Moreover, President Bush's Iraq failure makes the election of a Republican as successor problematic. And organized labor will work as hard if not harder to win in 2008 than 2006. Opines the AFL-CIO's Stew Acuff: "If we have to elect a president to sign it, we will."
Thus, the upcoming Senate vote is a critical round in a battle that will grow even more fierce if the Democrats win control of the presidency along with Congress. Then only a filibuster will stop card check. National Right to Work reports that 36 senators have promised to uphold a veto, but 41 votes are necessary to sustain a filibuster, which will require overwhelming Republican unity, since few Democrats will break ranks. Yet Sen. Arlen Specter (R-Pa.) co-sponsored the legislation in the past; other Northeastern senators may also hesitate to cross organized labor. Breaking the 41 mark this time is necessary to create an impassable Senate barrier in the future.
Organized labor might think elections are unnecessary for union recognition, but workers disagree. A Zogby poll found that 84 percent of union members believed employees should be able to vote about joining unions (only 11 percent were opposed).
Ironically, even Rep. George Miller (D-Ca.), the chief House sponsor of card check, believes in union recognition elections.
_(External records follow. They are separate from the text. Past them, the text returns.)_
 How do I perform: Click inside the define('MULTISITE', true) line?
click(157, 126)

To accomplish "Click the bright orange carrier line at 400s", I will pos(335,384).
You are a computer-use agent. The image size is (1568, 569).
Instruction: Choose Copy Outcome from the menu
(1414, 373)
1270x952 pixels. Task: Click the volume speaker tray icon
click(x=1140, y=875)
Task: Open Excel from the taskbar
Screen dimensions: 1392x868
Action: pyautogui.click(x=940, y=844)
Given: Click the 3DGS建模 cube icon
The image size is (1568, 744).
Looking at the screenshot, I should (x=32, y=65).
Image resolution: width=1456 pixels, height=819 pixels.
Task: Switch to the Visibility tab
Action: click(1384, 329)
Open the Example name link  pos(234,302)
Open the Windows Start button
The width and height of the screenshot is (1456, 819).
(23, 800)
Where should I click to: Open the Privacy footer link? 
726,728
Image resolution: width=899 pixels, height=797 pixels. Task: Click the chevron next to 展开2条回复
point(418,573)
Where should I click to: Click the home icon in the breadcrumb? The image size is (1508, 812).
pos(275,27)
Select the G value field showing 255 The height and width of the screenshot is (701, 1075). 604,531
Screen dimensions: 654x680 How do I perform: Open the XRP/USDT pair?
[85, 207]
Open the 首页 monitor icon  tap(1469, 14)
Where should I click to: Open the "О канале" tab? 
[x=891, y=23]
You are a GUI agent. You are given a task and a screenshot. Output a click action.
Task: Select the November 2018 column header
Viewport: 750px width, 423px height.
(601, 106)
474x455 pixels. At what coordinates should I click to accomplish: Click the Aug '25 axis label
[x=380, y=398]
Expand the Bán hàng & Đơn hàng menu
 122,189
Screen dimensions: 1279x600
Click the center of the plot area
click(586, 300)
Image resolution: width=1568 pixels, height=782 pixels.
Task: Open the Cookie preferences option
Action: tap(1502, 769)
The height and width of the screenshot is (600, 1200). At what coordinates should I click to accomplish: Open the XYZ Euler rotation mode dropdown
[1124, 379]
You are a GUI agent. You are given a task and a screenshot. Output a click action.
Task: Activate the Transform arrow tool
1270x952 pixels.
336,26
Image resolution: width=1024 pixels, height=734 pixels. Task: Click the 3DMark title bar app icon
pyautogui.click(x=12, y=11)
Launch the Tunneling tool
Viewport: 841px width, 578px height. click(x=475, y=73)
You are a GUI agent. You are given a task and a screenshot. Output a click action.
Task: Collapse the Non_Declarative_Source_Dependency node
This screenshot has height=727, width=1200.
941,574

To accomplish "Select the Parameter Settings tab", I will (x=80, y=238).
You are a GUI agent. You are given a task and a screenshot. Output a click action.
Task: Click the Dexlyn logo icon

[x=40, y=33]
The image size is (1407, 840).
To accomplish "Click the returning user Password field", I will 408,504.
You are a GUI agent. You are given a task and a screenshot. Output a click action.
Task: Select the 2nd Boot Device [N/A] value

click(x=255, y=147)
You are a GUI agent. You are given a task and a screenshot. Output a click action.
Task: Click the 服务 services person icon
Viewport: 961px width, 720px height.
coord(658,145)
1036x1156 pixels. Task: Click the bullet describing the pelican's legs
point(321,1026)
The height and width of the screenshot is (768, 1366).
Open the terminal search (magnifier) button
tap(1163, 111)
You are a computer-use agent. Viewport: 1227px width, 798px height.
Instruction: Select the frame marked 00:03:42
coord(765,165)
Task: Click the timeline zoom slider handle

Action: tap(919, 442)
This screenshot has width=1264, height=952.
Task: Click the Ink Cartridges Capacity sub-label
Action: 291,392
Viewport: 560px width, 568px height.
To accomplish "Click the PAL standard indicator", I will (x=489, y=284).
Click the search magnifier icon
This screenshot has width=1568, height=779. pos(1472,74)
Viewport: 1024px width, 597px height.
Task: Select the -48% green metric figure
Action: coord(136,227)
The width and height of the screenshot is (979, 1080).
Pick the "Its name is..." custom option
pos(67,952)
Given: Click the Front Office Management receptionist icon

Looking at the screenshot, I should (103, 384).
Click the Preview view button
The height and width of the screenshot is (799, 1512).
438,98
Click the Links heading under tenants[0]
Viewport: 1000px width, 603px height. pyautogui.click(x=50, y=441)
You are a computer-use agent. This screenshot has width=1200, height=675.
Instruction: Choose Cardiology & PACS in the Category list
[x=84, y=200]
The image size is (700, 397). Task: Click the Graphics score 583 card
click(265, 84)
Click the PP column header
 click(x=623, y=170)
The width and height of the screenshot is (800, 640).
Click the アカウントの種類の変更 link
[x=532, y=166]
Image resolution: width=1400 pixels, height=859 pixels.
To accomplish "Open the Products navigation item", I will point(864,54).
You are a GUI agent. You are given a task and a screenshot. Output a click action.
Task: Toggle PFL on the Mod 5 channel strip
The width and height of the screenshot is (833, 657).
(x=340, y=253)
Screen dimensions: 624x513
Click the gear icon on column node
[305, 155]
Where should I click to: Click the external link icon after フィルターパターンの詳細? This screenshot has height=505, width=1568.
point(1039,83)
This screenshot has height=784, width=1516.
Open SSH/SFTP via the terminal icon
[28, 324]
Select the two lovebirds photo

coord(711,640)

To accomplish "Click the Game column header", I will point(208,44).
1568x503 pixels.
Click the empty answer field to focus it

For other nations.
In 2001 he joined with 15 colleagues to affirm their deep concern "with international labor standards and the role of labor rights in international trade agreements." Thus, they urged Mexico "to use the secret ballot in all union recognition elections." In their view, "increased use of the secret ballot in union recognition elections will help bring real democracy to the Mexican workplace."
But apparently not in America.
Incidentally, there's no obvious reason why even a majority employee vote should force workers to join unions, as is often required, or even force companies to recognize only this one union, as the law demands. But if recognition is to be mandated by law, it should only follow victory in a secret ballot election. As the AFL-CIO has admitted: the "representation election system provides the surest means of avoiding decisions which are the result of group pressures and not individual decision."